- Problem requirements -
A verbatim transcript of the lines below, starting at the first and ending with the one that holds "Given: Click the preview results scrollbar", is what should be produced.

################

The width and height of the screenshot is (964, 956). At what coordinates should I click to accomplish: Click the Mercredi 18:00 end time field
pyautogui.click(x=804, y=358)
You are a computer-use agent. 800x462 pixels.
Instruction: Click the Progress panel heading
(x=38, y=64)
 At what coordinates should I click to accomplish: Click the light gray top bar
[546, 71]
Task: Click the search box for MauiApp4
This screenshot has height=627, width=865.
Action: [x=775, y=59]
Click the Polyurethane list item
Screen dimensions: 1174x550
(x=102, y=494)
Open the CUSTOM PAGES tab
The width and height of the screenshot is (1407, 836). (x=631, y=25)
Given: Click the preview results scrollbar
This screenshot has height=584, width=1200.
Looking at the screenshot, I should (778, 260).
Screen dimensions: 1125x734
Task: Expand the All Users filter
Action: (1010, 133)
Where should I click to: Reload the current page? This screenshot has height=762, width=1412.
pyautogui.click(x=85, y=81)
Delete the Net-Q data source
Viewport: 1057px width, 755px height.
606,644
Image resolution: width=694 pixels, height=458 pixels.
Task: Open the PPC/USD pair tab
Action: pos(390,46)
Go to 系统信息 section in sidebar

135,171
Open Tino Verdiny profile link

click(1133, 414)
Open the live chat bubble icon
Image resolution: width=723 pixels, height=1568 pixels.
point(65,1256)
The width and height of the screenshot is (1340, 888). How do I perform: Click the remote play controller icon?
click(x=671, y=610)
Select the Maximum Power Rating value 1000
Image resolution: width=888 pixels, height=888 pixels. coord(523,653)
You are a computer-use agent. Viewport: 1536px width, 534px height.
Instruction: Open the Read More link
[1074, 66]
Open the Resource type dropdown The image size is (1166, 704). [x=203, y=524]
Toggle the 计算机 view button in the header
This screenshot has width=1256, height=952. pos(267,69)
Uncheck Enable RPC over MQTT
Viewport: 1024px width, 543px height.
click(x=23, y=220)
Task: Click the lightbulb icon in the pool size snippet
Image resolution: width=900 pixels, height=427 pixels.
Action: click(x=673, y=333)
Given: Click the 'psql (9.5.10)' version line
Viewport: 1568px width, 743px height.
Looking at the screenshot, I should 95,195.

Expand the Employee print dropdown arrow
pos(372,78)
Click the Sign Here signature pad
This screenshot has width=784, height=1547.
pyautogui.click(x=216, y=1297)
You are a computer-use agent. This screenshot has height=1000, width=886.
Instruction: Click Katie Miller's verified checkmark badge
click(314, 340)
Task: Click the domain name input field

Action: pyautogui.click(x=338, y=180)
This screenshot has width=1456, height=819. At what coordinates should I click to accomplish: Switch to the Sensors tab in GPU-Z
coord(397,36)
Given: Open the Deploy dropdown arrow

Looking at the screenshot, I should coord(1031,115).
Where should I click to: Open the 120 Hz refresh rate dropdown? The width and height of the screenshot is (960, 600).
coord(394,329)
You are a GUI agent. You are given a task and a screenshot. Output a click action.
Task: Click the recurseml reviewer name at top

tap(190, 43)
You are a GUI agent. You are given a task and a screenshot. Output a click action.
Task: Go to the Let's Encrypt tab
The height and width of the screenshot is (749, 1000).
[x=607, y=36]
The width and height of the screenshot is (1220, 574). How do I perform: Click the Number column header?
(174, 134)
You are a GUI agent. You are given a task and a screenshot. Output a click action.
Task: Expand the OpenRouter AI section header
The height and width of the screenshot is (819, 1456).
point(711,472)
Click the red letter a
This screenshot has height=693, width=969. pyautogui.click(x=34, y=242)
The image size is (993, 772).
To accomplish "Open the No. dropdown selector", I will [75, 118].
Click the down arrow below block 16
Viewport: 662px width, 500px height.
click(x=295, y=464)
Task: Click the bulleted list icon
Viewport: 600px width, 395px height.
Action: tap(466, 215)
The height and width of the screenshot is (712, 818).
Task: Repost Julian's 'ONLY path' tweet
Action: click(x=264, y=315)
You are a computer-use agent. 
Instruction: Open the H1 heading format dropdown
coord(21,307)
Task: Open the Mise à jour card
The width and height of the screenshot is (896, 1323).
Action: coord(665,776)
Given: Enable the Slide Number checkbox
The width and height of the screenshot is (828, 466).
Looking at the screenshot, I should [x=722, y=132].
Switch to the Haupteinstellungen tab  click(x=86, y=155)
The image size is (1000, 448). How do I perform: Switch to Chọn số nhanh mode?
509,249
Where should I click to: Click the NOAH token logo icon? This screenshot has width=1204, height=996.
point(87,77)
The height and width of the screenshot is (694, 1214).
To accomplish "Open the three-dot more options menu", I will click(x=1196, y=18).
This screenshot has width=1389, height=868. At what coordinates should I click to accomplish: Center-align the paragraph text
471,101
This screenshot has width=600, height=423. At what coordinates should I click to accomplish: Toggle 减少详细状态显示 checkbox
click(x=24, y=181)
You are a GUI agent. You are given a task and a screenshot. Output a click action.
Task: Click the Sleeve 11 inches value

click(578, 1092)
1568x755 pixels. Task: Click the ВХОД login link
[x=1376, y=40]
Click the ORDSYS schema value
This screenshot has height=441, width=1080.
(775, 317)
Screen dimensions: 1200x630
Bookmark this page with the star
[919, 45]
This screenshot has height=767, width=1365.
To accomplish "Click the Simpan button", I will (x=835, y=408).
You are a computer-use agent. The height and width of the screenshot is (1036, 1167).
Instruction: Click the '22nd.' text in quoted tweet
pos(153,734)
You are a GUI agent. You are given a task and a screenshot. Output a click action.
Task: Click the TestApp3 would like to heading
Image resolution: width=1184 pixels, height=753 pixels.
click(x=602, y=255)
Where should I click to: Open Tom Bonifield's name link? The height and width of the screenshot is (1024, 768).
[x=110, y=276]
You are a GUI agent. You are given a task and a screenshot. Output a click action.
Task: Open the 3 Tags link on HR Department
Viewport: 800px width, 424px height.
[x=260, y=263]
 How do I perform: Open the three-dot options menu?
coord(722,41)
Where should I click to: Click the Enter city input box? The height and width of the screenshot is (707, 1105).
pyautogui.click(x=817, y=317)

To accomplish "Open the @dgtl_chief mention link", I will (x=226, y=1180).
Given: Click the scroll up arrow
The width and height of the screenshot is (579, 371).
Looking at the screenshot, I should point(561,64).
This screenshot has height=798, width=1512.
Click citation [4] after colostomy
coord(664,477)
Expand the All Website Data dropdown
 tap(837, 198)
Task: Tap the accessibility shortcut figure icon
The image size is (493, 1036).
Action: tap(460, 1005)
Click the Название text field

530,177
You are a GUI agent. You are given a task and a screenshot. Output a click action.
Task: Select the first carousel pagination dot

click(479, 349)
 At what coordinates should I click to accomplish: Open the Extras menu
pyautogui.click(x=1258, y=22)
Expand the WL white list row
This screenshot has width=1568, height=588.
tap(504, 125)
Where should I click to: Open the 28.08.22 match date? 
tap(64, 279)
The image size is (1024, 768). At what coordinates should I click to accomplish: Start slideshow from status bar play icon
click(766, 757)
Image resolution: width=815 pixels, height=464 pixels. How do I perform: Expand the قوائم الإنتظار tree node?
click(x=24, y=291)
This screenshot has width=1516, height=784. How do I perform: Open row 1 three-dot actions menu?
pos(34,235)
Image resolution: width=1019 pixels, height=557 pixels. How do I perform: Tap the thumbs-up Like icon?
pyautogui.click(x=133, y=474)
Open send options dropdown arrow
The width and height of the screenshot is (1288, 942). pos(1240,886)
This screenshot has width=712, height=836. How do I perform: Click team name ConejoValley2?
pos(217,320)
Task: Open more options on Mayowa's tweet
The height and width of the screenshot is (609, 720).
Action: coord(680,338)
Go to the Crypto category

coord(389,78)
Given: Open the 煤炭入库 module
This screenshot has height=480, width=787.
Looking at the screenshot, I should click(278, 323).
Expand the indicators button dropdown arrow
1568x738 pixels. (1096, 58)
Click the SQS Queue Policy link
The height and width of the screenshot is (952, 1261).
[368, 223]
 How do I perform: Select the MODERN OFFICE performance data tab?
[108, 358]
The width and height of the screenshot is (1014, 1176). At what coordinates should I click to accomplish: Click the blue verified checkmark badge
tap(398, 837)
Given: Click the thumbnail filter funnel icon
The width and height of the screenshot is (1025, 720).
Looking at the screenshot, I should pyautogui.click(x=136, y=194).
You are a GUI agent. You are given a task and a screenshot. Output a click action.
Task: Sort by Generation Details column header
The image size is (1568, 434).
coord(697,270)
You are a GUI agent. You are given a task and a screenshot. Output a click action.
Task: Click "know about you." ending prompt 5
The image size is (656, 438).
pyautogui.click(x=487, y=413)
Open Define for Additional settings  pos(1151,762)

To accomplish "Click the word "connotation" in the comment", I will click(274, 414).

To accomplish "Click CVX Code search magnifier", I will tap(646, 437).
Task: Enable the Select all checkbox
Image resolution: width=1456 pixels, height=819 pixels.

################

- Solution to this exercise -
The width and height of the screenshot is (964, 956). At what coordinates should I click to accomplish: Click the Mercredi 18:00 end time field
pyautogui.click(x=804, y=358)
You are a computer-use agent. 800x462 pixels.
Instruction: Click the Progress panel heading
(x=38, y=64)
 At what coordinates should I click to accomplish: Click the light gray top bar
[546, 71]
Task: Click the search box for MauiApp4
This screenshot has height=627, width=865.
Action: [x=775, y=59]
Click the Polyurethane list item
Screen dimensions: 1174x550
(x=102, y=494)
Open the CUSTOM PAGES tab
The width and height of the screenshot is (1407, 836). (x=631, y=25)
Given: Click the preview results scrollbar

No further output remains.